DATA.

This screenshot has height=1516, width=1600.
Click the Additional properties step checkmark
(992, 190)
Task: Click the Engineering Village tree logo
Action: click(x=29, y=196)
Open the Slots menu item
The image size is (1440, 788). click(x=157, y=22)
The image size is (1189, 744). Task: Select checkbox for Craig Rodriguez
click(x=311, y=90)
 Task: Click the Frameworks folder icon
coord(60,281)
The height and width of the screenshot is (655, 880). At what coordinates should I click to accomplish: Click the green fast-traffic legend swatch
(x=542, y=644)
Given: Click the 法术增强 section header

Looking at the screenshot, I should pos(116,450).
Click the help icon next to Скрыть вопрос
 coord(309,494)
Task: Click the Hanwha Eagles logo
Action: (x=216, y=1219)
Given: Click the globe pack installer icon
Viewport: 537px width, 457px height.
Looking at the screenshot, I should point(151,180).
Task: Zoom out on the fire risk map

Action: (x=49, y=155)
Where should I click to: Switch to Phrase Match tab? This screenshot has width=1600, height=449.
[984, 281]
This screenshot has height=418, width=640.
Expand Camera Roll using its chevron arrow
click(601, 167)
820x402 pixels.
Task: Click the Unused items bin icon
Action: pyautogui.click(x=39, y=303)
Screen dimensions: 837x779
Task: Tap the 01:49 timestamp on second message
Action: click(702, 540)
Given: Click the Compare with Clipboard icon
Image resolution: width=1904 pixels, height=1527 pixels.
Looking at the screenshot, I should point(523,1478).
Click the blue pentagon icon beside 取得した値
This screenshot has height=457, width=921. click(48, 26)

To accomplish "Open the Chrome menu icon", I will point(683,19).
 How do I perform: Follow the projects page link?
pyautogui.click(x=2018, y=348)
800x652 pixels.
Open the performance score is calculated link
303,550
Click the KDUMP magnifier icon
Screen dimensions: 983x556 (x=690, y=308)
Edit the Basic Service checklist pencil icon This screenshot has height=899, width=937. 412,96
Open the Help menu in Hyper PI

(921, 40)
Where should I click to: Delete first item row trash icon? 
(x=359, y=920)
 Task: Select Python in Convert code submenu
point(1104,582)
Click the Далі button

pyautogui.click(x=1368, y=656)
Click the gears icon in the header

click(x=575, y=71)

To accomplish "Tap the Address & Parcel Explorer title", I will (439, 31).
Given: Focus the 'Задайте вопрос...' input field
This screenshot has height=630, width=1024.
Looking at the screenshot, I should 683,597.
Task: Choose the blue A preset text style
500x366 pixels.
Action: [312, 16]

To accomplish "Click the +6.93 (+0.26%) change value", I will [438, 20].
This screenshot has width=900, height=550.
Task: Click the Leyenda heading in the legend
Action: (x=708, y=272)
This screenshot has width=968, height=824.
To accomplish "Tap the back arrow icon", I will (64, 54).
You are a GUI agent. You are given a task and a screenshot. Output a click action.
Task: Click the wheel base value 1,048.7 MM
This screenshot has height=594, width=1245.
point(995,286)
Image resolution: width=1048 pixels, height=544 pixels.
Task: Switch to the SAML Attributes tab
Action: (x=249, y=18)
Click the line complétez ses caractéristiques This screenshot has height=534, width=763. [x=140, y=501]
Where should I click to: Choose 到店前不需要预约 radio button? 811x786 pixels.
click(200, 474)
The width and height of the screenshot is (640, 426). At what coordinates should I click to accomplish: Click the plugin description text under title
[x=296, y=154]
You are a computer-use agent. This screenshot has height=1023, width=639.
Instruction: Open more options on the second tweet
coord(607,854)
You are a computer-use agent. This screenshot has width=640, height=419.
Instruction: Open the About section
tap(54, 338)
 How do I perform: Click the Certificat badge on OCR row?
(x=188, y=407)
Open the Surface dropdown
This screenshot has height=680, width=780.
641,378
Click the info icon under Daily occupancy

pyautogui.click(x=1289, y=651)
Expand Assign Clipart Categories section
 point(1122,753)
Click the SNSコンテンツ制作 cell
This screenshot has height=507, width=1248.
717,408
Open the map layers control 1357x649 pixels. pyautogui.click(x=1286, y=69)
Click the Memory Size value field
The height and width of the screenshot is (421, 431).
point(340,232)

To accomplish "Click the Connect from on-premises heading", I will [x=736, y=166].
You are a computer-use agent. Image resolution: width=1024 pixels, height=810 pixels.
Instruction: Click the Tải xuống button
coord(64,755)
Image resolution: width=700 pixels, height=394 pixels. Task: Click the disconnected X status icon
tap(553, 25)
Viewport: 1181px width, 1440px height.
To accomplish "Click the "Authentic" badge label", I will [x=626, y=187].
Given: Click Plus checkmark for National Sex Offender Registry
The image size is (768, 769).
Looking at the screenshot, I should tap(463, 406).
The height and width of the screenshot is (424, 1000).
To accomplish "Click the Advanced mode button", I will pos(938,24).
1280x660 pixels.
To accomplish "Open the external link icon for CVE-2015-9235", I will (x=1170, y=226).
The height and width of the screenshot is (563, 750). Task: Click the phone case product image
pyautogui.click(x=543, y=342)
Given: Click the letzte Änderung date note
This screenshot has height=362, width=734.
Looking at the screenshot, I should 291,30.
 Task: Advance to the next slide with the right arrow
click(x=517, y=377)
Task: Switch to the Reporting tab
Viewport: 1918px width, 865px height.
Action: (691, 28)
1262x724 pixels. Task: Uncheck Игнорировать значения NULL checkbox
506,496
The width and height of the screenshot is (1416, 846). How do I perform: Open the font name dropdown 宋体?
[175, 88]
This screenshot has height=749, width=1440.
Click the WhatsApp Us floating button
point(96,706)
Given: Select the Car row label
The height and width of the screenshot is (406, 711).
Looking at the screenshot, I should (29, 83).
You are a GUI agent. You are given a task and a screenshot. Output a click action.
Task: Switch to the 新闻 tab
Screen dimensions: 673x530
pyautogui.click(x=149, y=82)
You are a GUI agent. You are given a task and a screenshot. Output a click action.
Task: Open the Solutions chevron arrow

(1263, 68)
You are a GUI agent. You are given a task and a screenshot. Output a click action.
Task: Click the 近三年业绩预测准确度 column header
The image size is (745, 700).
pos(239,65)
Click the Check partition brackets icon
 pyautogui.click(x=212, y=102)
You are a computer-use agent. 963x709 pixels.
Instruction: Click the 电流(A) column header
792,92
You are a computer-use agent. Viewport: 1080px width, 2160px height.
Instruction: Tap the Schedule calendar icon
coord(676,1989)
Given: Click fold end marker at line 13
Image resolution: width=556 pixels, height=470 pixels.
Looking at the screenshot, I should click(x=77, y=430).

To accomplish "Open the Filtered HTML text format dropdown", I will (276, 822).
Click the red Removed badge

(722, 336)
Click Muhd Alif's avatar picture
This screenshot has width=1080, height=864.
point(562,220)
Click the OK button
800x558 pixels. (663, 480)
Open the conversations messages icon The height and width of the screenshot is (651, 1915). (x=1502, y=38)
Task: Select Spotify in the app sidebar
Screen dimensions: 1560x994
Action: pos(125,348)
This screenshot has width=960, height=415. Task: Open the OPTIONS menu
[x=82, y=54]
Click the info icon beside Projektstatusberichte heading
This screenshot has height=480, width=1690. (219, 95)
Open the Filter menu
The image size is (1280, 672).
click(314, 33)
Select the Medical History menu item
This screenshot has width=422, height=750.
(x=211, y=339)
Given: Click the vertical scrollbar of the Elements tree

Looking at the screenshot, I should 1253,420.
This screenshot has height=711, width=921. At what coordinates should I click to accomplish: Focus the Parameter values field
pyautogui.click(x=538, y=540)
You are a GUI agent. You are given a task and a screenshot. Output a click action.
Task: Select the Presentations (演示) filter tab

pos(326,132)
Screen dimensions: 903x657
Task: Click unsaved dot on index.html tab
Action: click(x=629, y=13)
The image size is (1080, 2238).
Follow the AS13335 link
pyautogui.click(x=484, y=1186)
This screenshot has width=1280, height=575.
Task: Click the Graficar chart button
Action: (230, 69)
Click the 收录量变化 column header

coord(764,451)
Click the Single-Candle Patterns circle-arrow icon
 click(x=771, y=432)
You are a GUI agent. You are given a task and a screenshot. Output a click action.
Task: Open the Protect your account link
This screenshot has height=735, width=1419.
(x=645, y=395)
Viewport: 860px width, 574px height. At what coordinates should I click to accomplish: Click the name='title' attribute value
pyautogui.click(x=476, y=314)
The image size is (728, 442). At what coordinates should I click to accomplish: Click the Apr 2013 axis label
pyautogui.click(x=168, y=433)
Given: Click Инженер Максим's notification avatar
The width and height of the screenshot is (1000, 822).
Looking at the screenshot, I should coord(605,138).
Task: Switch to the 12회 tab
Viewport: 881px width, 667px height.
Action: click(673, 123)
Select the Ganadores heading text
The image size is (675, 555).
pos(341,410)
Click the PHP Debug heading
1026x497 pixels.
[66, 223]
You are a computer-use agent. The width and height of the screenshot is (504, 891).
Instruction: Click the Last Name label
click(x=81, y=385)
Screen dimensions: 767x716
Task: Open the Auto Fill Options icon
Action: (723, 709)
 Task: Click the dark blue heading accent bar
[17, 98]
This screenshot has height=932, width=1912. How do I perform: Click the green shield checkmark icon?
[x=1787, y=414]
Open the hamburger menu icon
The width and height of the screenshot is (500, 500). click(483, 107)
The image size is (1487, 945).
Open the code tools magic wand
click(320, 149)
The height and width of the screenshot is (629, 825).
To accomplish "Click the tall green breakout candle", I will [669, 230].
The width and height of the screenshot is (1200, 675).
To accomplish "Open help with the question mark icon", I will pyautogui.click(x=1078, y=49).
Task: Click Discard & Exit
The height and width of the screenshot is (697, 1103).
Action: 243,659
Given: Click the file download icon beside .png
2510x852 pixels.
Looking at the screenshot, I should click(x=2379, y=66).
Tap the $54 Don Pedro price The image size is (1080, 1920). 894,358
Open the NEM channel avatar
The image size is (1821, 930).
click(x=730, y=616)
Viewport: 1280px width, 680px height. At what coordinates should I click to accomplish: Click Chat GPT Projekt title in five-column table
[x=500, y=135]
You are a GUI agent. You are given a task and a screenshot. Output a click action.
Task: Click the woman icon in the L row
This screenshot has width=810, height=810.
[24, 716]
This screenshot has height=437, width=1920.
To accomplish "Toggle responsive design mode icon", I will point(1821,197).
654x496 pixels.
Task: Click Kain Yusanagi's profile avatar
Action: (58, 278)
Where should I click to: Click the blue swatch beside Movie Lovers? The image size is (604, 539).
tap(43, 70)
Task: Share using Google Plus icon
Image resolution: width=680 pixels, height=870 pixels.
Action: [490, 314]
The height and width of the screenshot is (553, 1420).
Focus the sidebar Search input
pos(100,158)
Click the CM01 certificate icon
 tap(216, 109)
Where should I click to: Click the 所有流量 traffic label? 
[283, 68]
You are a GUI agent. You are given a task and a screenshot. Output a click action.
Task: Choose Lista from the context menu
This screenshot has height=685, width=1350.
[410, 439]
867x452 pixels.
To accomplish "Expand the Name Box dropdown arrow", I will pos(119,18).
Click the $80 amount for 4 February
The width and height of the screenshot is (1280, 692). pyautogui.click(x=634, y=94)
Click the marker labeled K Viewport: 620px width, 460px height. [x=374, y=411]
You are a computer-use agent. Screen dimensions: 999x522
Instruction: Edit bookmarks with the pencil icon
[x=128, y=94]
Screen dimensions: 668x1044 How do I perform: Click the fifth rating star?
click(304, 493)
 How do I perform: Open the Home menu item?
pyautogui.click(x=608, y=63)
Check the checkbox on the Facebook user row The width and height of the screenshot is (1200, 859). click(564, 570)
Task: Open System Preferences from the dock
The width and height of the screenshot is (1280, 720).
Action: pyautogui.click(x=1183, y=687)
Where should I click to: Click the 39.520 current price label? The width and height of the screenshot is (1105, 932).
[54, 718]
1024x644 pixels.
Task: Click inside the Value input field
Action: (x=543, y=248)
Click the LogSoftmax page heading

TASK DIRECTIONS. Note every line in the material with "from" and copy it.

YOUR SOLUTION.
To accomplish "Click the Connect from on-premises heading", I will [x=736, y=166].
Task: Choose Lista from the context menu
Task: Open System Preferences from the dock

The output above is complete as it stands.